* Texte fourni
Contre toute attente, mi-décembre, une majorité de Français soutenait les manifestants lors du blocage des transports. L’un des sondages a même fait état de 62%[1] d’avis en faveur des grévistes, alors que ces derniers bénéficient pourtant de conditions de retraites clairement exceptionnelles en comparaison du reste de la population. Qu’on en juge : 3705€ de retraite moyenne pour la RATP, 3505€ pour EDF/GDF[2], 2636€ pour la SNCF, 2206€ pour les fonctionnaires de l’Etat, 1904€ pour les hôpitaux, et seulement 1496€ pour la moyenne des Français[3] !
On peut certes en déduire qu’une bonne partie de la population est peu informée, voire carrément manipulée sur le plan idéologique. Mais il ne faut pas sous-estimer pour autant le (mauvais) génie du syndicalisme à la française ! Celui-ci n’a-t-il pas réussi l’incroyable exploit de se faire défendre par les propres victimes de ses débordements corporatistes ?
Obtenir l’assentiment de plus de la moitié de la population malgré des blocages particulièrement insanes au beau milieu des fêtes de fin d’année constitue en effet une écrasante victoire symbolique. Une victoire qui, ne l’oublions jamais, se joue contre l’intérêt général. Une victoire qui s’est construite au mépris de la morale la plus élémentaire. Un scandaleux pied de nez aux notions de liberté individuelle et de « service public ». Car faut-il le rappeler, un fonctionnaire, civil servant en anglais, est avant tout au service du public, en retour d’une rémunération que celui-ci lui alloue via des impôts dont on sait tous combien ils sont confiscatoires dans l’hexagone.
A la pointe de ce syndicalisme d’un autre âge, mais particulièrement aguerri et passé maître en manipulation, se trouve la CGT, bastion d’extrême gauche dont le pouvoir de nuisance est tout simplement devenu l’un des handicaps majeurs de notre pays.

* Matériel fourni
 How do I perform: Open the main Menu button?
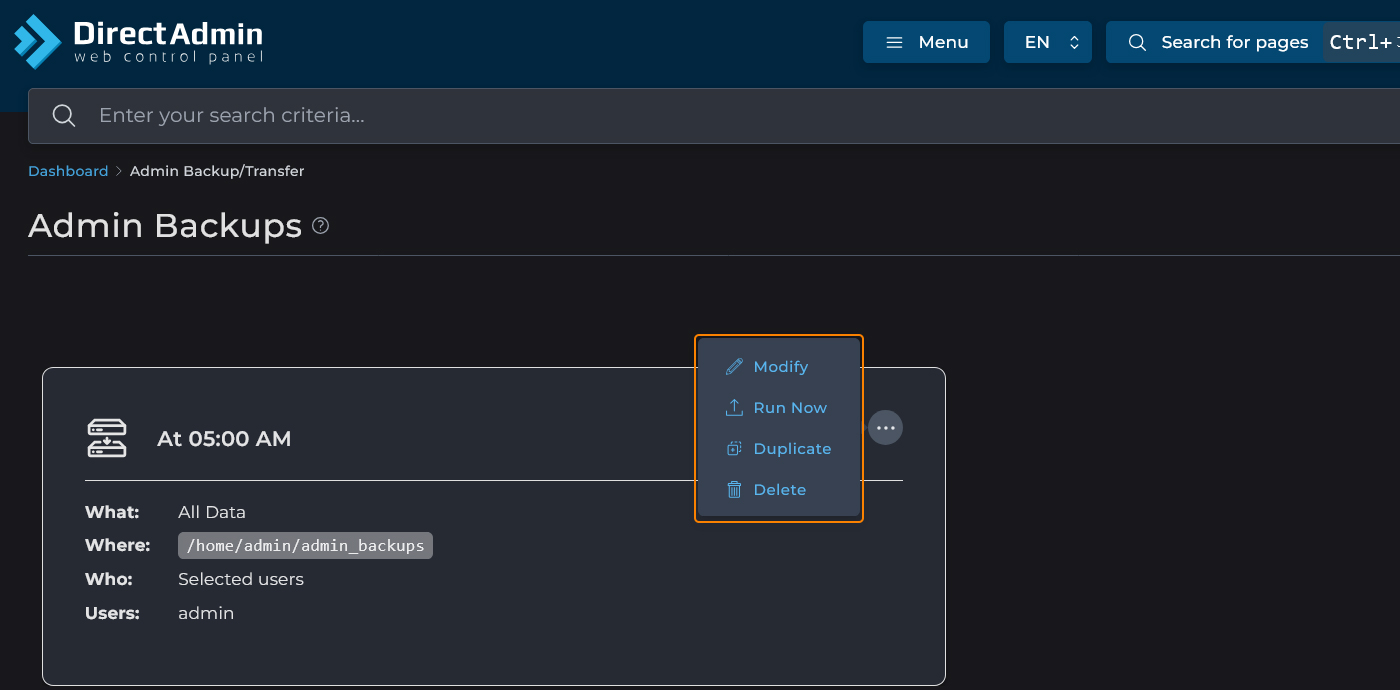coord(926,42)
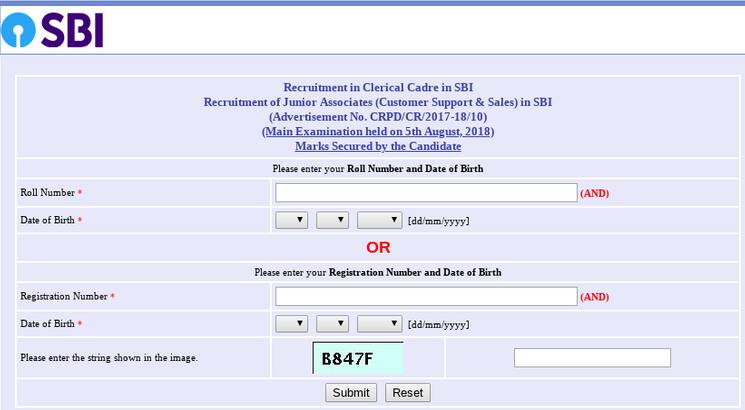Open day dropdown under Registration Number
The width and height of the screenshot is (745, 410).
pyautogui.click(x=291, y=324)
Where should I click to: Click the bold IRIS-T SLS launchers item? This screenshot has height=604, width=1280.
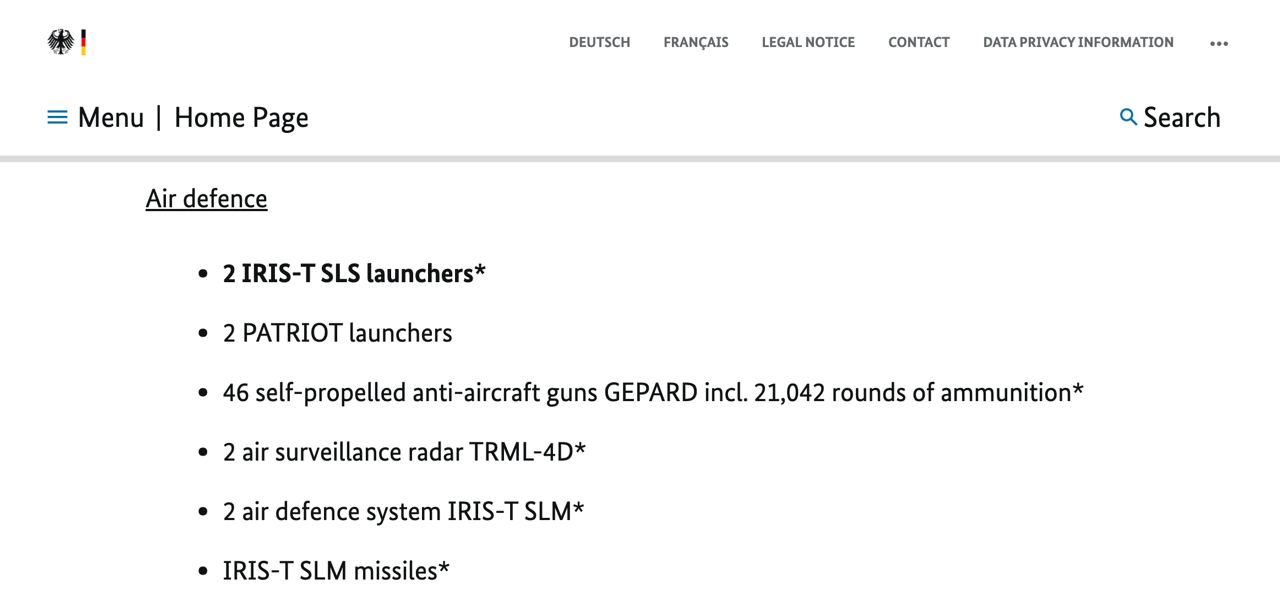point(353,273)
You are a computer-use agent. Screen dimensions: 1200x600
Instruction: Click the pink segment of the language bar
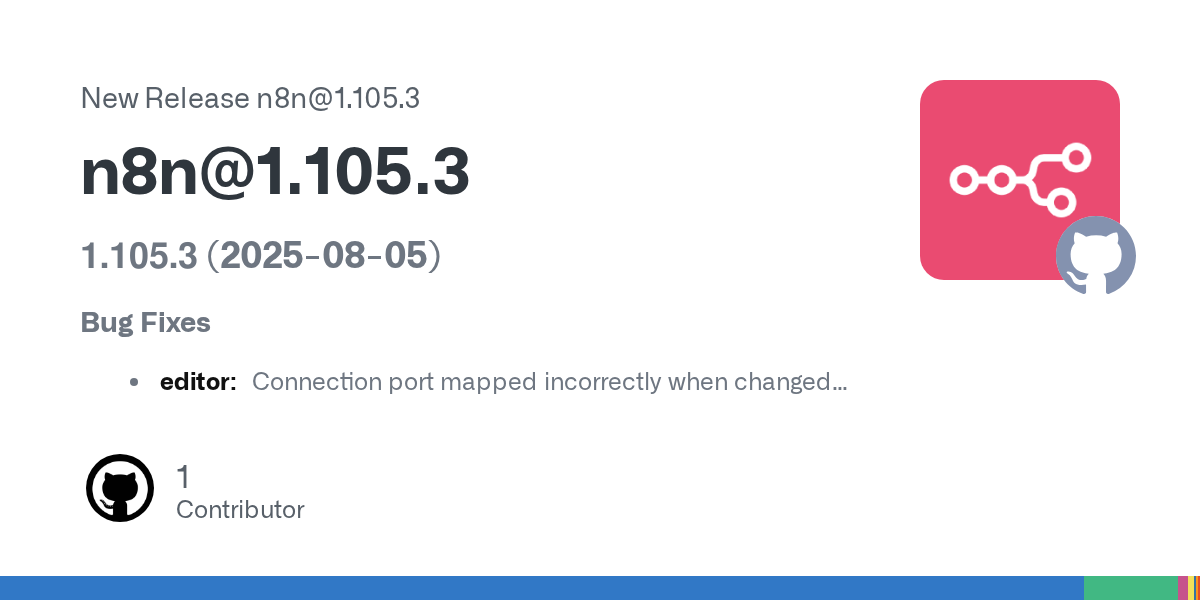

* Consignes
a) D'après le texte sur la grève des transports et les retraites, à combien s'élève la retraite moyenne à la SNCF ?
b) Poursuivez le texte sur la grève des transports et les retraites après sa dernière phrase.

* Réponses dans l'ordre
a) 2636€

b)
La CGT, combien de divisions ?
Seulement 11% des Français sont syndiqués, mais la situation est très variable du fait d’un taux de cotisants respectivement de 20% dans le public et de 9% dans le privé ! Ce qui permet de résumer ainsi : « plus la situation des salariés est précaire, moins le taux de syndicalisation est fort » [4] ce qui est tout simplement renversant !
La CGT a été créée en 1895 et a régné seule jusqu’en 1919, date de l’arrivée de la CFDT. A la différence de cette dernière, la CGT incarne encore aujourd’hui le syndicalisme de combat de ses débuts : « La Confédération générale du Travail (CGT)…/… a favorisé le syndicalisme de lutte et a marqué au fer blanc l’identité syndicale française. Les occupations d’usines pendant les évènements du Front populaire de 1936, la libération en 1945 et l’instauration d’un système de protection sociale très favorable, les évènements de mai 1968 et les lois Auroux de 1982 en sont quelques illustrations »[5].
Si l’on en croit leurs propres sources, avec ses 664.350 cotisants (2016), la CGT conserverait encore la tête devant les 623.802 de la CFDT (2017)[6]. Elle ne représente ainsi que 2,34% de la population active hexagonale[7], parmi laquelle, sans surprise, une surpondération d’agents de l’Etat ! D’ailleurs, au-delà de sa très faible représentativité numérique globale, la sociologie des adhérents de la CGT est une véritable insulte à la démocratie !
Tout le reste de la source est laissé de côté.